Ouch! When we tried to launch the game tonight, the servers literally couldn’t take the insane load that we underwent. Here’s everything that happened:
- One day before launch, DOS attacks began hitting the wordpress and forum servers. These were mitigated as they were pretty small scale, and against normal web servers which can deal with a reduced load much better.
- When setting up the API server on our large scale servers, DOS attacks began coming through to the API server recently added to the DNS. These were rate limited, but somehow were still enough to take down the server. It became clear something was wrong with the Nancy driven API server from this.
- By rate limiting to 10 requests a minute (yikes!) we were able to reduce the load on the registration enough to keep it alive, before it was even announced to anyone. During this period, I was able to log in with what seemed like no issues. In this period, 100 users registered.

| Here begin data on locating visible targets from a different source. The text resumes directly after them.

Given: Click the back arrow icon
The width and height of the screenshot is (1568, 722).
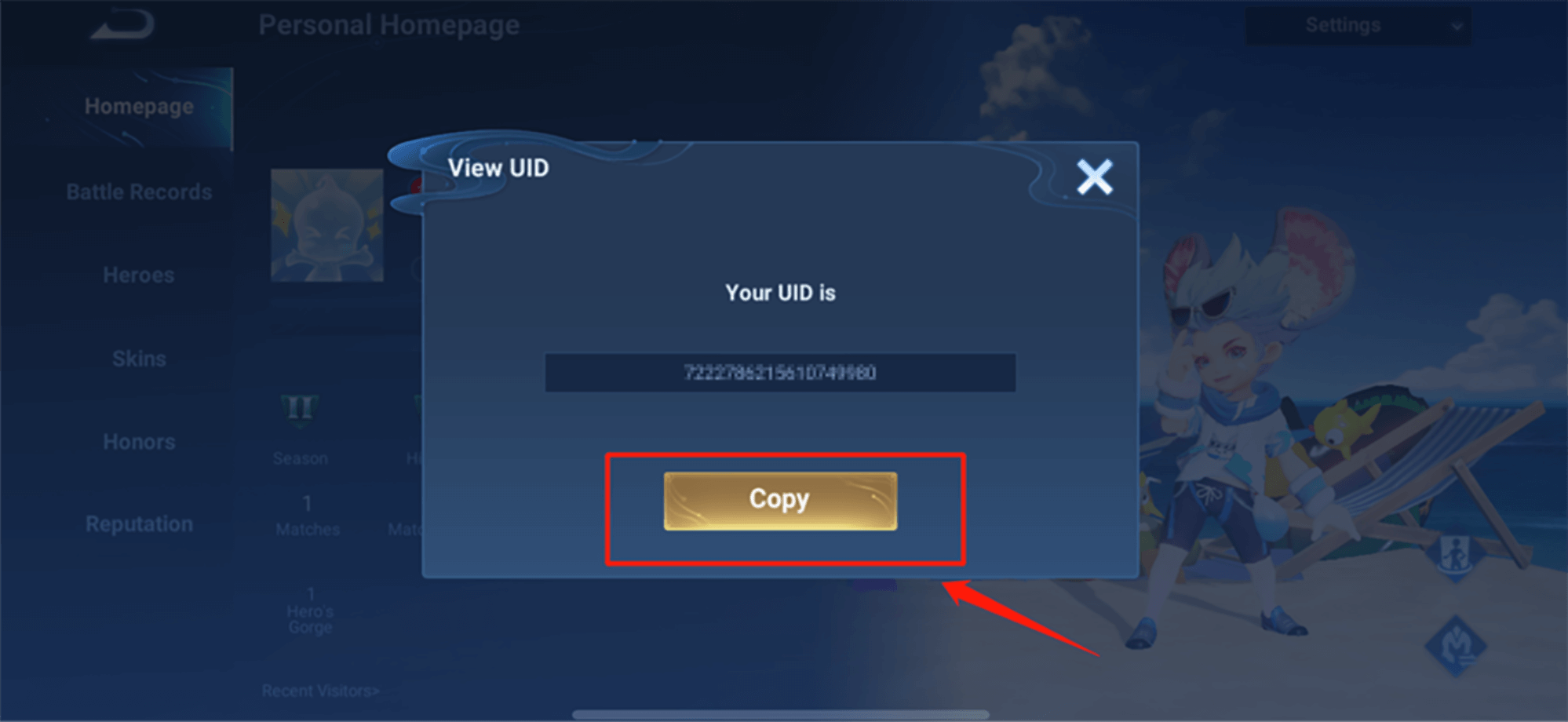Looking at the screenshot, I should coord(123,23).
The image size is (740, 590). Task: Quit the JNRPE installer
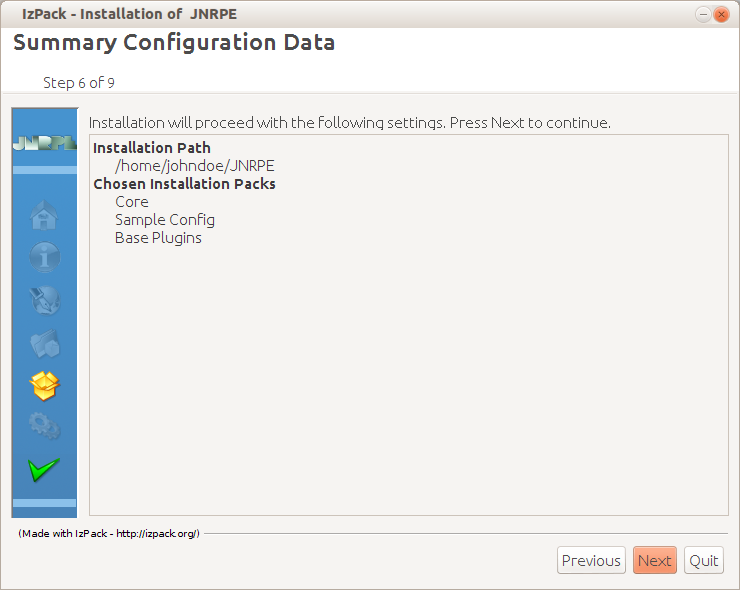point(704,560)
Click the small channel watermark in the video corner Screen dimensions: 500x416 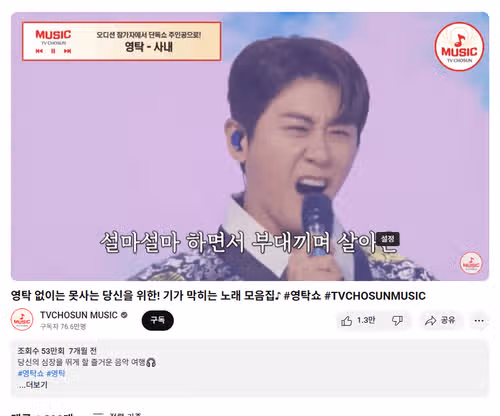click(471, 263)
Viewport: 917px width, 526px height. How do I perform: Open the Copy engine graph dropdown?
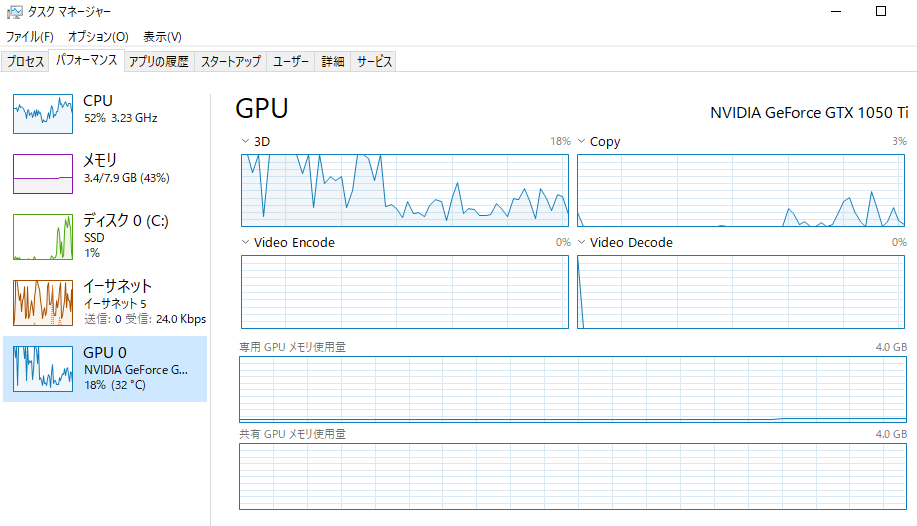pyautogui.click(x=582, y=142)
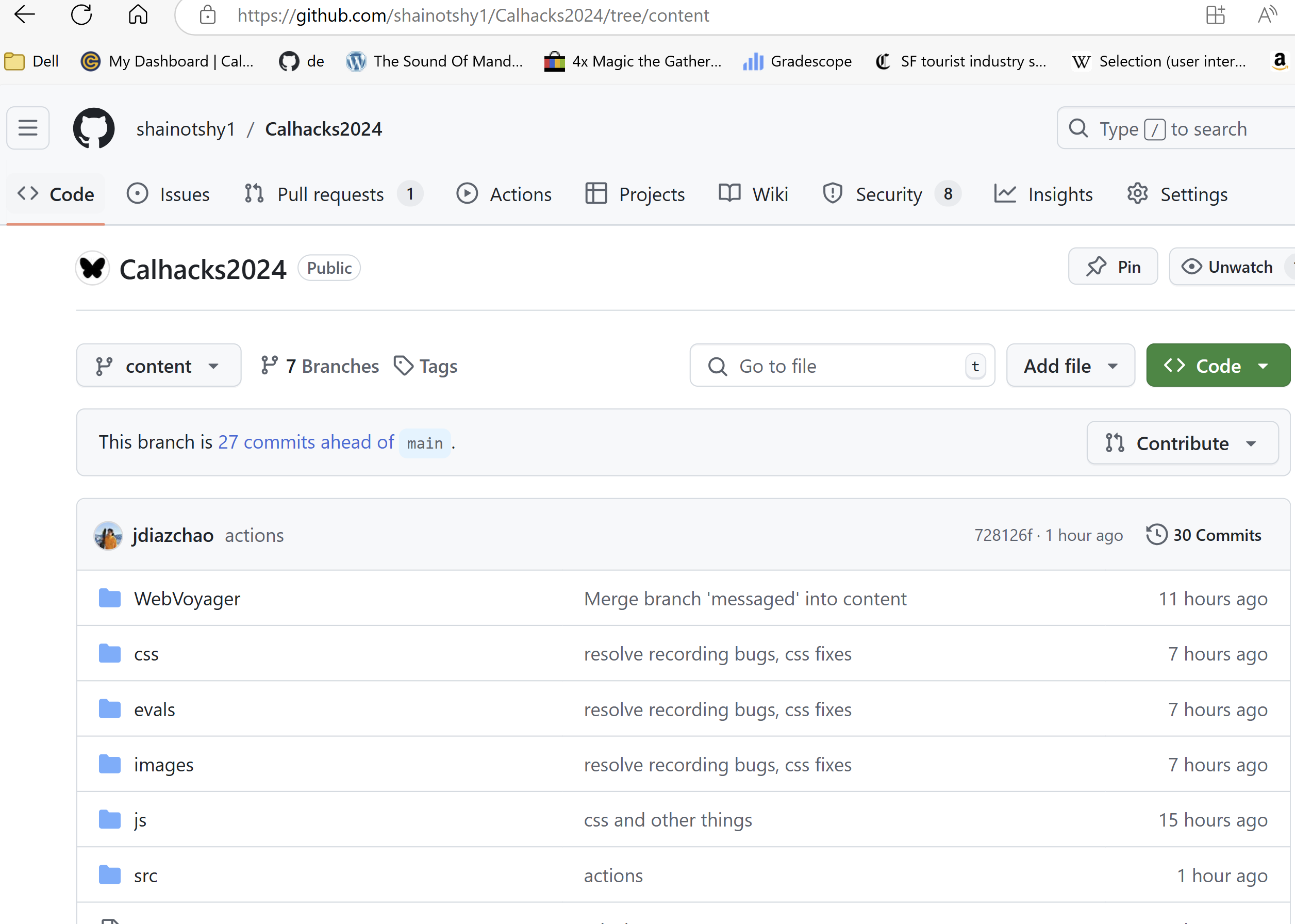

- I released the registration link on the discord channel. The whole thing blew up, immediately 500 concurrent requests were made to the api server, taking it down immediatly. Hours later, these have still not simmered down – there are a few hundred requests being made and simultaneously active. The large delay each of these requests is incurring is causing the majority of them to fail to get through.
Throughout this process, it became clear that there was a serious issue with the amount of load the API server was able to take. I would say that it should have been able to take at least 25x as much load, and it certainly should not have repeatedly crashed. After some quick experimentation tonight, it seems that the HTTP serving library used to create the API server, Nancy, was serving even plain non-sql requests way slower than other libraries.
We also did not expect this many registrations. Of all of the requests, 885 users from unique IPs signed up. This makes things really difficult. I’m only one developer, and the flash interest in a game that basically died of inactivity years ago is very surprising. It’s also pretty satisfying; it is fantastic to see this much interest in FreeSO, it’s just also very hard to manage.
Could this have been mitigated by opening registrations earlier? Could users whose registrations got through get to play the game?
No, the API server does not only drive registration. If we were to somehow mitigate impact on registration, then the impact caused by users logging into the game would bring it down instead. This would be a lot more certain, as authentication makes 4 times the requests as registration. Registration was also not ready until close to the deadline. This is mainly due to the DOS attack to the wordpress mentioned before.
So what is the plan?
We will perform further load and api testing, look into the root causes of load issues and the server stability. The current plan is to rewrite the API server using ASP.NET instead of Nancy, as it is a lot more “battle-tested”. This could take some amount of time.
We cannot announce a retry date. We might even need a new launch plan altogther, to avoid the load of a few thousand users wanting to play the game on day one. Whatever the plan is, it will be posted on here eventually.